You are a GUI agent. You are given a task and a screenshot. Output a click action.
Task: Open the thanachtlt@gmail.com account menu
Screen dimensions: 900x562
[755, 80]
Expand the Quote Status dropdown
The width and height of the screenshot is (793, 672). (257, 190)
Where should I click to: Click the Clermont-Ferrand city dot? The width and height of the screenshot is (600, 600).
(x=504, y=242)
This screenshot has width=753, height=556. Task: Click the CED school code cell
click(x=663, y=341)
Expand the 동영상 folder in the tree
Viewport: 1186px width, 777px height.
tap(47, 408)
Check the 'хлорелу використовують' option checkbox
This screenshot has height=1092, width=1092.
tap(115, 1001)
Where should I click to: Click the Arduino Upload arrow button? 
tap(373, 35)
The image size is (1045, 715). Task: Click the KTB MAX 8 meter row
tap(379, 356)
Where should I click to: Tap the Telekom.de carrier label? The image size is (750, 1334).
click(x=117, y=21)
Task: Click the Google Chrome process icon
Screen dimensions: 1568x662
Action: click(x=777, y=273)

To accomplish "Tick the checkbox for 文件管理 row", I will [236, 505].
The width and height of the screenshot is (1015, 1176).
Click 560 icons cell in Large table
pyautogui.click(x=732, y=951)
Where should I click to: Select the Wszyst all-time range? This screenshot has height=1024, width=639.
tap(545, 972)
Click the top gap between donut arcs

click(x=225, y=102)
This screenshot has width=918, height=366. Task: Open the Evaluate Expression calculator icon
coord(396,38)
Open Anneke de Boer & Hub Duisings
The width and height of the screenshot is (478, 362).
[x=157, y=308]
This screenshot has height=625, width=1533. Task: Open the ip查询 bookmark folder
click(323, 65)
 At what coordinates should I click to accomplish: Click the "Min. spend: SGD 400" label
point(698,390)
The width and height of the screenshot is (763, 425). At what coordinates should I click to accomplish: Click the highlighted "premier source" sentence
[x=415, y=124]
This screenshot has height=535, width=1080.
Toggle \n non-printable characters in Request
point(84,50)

◆ WORK ITEM: Repeat the whole of the data verbatim, as it reads above.

◆ SOLUTION BELOW:
You are a GUI agent. You are given a task and a screenshot. Output a click action.
Task: Open the thanachtlt@gmail.com account menu
Screen dimensions: 900x562
[755, 80]
Expand the Quote Status dropdown
The width and height of the screenshot is (793, 672). (257, 190)
Where should I click to: Click the Clermont-Ferrand city dot? The width and height of the screenshot is (600, 600).
(x=504, y=242)
This screenshot has width=753, height=556. Task: Click the CED school code cell
click(x=663, y=341)
Expand the 동영상 folder in the tree
Viewport: 1186px width, 777px height.
tap(47, 408)
Check the 'хлорелу використовують' option checkbox
This screenshot has height=1092, width=1092.
tap(115, 1001)
Where should I click to: Click the Arduino Upload arrow button? 
tap(373, 35)
The image size is (1045, 715). Task: Click the KTB MAX 8 meter row
tap(379, 356)
Where should I click to: Tap the Telekom.de carrier label? The image size is (750, 1334).
click(x=117, y=21)
Task: Click the Google Chrome process icon
Screen dimensions: 1568x662
Action: click(x=777, y=273)

To accomplish "Tick the checkbox for 文件管理 row", I will [236, 505].
The width and height of the screenshot is (1015, 1176).
Click 560 icons cell in Large table
pyautogui.click(x=732, y=951)
Where should I click to: Select the Wszyst all-time range? This screenshot has height=1024, width=639.
tap(545, 972)
Click the top gap between donut arcs

click(x=225, y=102)
This screenshot has width=918, height=366. Task: Open the Evaluate Expression calculator icon
coord(396,38)
Open Anneke de Boer & Hub Duisings
The width and height of the screenshot is (478, 362).
[x=157, y=308]
This screenshot has height=625, width=1533. Task: Open the ip查询 bookmark folder
click(323, 65)
 At what coordinates should I click to accomplish: Click the "Min. spend: SGD 400" label
point(698,390)
The width and height of the screenshot is (763, 425). At what coordinates should I click to accomplish: Click the highlighted "premier source" sentence
[x=415, y=124]
This screenshot has height=535, width=1080.
Toggle \n non-printable characters in Request
point(84,50)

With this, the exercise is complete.